I feel horrible. Participating in a critique group is a wonderful way of gaining feedback on your own writing while improving your craft by reading others’. By joining a group, online or in person, you create a social contract. I’ll help you while you help me. Taking a break to focus on one’s own projects is sometimes necessary, but to me, it always feels like I’m shirking my duty. After all, it’s just reading a piece of work – in my case, two every two weeks, each with a word count not to exceed 1,000 words – and writing a helpful review. Right?
Wrong. Critiquing requires careful reading and even more careful writing (and sometimes editing). The best critiques give helpful, constructive criticism while emphasizing highlights as well as pointing out flaws. And like all art, flaws are in the eye of the beholder. One person may hate your villain, claiming they’re one-sided and melodramatic. Another may love them for the same reason, claiming they were able to better empathize with your hero. What’s a writer to do?
Well, take time off when you need to focus on a deadline! Second, remember the spirit in which a critique is offered. Kathy Temean often points out that if you receive a critique from an agent or editor, and that person doesn’t want to buy your work, you’d best take advantage of every last spot of red ink or comment to be able to utilize the critique to its fullest. That’s not to say everyone who critiques your work is right. But it’s far better for you as a writer to take a deep breath and see each crit as an opportunity to improve your craft, than to immediately dismiss negative feedback. I believe that the same goes for your colleagues.

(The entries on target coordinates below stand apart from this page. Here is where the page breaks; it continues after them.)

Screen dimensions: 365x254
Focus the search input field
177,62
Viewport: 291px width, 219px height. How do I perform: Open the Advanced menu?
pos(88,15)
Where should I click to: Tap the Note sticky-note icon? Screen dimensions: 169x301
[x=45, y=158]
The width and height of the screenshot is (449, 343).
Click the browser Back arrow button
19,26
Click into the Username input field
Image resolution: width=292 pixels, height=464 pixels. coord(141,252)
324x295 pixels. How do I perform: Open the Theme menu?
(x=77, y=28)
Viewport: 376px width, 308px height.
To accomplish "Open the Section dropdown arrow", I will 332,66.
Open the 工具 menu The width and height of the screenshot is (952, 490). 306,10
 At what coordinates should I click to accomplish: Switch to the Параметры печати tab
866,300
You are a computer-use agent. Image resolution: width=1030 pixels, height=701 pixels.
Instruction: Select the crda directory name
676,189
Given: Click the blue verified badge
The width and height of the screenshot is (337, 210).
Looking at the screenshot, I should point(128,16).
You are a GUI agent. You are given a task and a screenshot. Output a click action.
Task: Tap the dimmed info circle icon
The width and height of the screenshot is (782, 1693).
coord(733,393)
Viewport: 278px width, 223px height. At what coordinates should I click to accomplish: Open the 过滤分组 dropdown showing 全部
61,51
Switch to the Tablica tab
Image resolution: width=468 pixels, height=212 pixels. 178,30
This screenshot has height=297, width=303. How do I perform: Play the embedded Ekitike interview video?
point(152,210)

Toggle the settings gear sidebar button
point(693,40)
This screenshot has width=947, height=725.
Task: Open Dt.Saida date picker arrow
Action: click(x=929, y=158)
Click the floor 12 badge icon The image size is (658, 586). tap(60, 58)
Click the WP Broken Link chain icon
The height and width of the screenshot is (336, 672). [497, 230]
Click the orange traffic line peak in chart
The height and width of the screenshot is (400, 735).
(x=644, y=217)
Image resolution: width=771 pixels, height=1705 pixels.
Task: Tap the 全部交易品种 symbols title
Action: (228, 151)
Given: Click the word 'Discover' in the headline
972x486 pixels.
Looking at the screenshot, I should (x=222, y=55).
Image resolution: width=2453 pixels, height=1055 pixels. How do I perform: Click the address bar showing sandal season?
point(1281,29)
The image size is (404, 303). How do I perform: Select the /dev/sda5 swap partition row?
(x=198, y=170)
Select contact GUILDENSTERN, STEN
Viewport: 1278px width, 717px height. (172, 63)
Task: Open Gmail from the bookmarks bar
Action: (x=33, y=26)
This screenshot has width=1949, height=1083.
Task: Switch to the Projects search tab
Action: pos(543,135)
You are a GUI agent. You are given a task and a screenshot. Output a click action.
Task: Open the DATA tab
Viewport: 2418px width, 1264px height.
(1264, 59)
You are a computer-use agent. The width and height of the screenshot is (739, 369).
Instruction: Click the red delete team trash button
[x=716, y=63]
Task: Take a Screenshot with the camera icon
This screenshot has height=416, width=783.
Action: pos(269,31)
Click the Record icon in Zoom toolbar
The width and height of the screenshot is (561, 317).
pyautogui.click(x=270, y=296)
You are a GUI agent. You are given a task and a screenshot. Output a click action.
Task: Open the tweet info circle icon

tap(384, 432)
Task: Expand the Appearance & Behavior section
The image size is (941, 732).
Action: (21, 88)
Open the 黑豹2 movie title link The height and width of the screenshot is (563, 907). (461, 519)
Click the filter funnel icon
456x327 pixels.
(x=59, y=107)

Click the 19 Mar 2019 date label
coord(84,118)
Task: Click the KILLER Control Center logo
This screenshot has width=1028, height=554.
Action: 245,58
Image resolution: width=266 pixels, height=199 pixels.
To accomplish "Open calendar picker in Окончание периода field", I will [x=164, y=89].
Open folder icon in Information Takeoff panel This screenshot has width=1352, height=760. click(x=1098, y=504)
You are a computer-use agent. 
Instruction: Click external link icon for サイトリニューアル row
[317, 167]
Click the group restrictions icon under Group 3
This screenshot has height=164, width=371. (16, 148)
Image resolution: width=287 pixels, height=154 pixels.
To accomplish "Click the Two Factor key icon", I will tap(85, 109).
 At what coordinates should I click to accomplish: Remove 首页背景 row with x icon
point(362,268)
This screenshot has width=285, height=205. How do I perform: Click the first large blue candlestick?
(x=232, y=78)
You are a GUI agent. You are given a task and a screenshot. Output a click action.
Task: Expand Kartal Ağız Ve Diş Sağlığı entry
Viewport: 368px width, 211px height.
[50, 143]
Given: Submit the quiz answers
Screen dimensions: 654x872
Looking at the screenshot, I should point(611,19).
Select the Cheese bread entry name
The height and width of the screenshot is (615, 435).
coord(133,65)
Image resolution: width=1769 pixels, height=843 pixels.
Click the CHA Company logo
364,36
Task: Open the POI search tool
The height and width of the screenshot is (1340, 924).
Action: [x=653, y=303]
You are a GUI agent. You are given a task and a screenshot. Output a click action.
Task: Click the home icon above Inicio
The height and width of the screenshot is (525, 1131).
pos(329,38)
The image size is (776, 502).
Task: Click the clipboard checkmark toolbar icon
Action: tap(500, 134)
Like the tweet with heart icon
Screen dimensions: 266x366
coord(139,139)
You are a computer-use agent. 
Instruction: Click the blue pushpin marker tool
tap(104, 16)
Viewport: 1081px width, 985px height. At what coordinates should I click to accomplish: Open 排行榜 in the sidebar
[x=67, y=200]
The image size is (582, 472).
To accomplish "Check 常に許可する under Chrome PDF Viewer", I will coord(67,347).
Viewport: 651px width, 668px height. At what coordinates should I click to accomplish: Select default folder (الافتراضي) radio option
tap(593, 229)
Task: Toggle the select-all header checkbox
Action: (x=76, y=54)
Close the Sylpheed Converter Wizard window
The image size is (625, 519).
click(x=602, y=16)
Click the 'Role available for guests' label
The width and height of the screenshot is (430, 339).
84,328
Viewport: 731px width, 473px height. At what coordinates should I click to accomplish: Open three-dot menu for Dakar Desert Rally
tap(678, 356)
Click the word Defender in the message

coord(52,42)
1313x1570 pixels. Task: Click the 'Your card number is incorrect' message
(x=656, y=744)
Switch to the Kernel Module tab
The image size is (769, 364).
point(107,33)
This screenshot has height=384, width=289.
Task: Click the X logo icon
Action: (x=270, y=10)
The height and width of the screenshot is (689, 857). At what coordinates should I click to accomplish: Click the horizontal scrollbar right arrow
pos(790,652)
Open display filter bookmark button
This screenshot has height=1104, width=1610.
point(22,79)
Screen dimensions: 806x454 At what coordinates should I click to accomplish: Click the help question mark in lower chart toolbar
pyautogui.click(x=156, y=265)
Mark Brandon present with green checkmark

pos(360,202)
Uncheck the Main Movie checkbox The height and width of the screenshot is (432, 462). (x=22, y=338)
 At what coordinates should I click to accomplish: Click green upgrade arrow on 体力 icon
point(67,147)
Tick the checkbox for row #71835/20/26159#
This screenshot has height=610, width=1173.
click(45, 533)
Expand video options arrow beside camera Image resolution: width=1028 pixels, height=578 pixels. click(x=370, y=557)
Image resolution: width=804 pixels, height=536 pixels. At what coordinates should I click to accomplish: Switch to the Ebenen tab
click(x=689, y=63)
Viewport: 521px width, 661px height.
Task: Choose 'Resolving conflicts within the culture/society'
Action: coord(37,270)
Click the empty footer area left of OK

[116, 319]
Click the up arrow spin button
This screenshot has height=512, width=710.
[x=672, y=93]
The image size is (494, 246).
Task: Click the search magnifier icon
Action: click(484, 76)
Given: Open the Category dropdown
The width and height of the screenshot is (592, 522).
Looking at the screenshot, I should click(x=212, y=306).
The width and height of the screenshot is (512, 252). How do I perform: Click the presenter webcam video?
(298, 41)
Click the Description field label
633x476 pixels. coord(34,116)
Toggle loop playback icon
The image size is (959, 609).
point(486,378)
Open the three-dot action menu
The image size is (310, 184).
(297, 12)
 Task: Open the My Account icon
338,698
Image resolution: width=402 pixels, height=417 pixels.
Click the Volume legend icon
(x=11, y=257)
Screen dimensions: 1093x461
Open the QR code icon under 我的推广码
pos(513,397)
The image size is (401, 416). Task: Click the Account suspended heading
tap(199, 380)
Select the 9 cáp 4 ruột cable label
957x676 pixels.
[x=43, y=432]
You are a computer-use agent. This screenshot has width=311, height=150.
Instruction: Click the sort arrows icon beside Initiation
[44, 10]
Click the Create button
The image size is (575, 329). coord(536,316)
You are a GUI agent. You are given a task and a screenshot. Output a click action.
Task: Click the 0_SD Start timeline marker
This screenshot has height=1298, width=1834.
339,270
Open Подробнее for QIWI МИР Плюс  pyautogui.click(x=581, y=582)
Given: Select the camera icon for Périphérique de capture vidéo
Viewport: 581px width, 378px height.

Criticism is like all advice; you can take it or leave it. But it never hurts to try using it – you can always return to your original path if the new one doesn’t work. And oftentimes, a new perspective shows us the way to something better. Likewise, when giving criticism, remember that the writer on the other end is doing their best at that moment. Your job is to treat that piece with respect, which requires time and effort on your part.
Thus, my current break. I need to put my effort into my SCBWI Work-in-Progress Grant application, which requires writing a synopsis, completing the actual application, and revising and polishing a sample from my historical novel. As I continue this process, I thank my colleagues at the Yellow Brick Road and my writing friends, especially Susan Banghart, for their thoughtful advice and feedback. If I succeed, a huge chunk of the credit will go to them for all they do to help me along my way.
Thank you – and may your lemonade always taste more sweet than sour!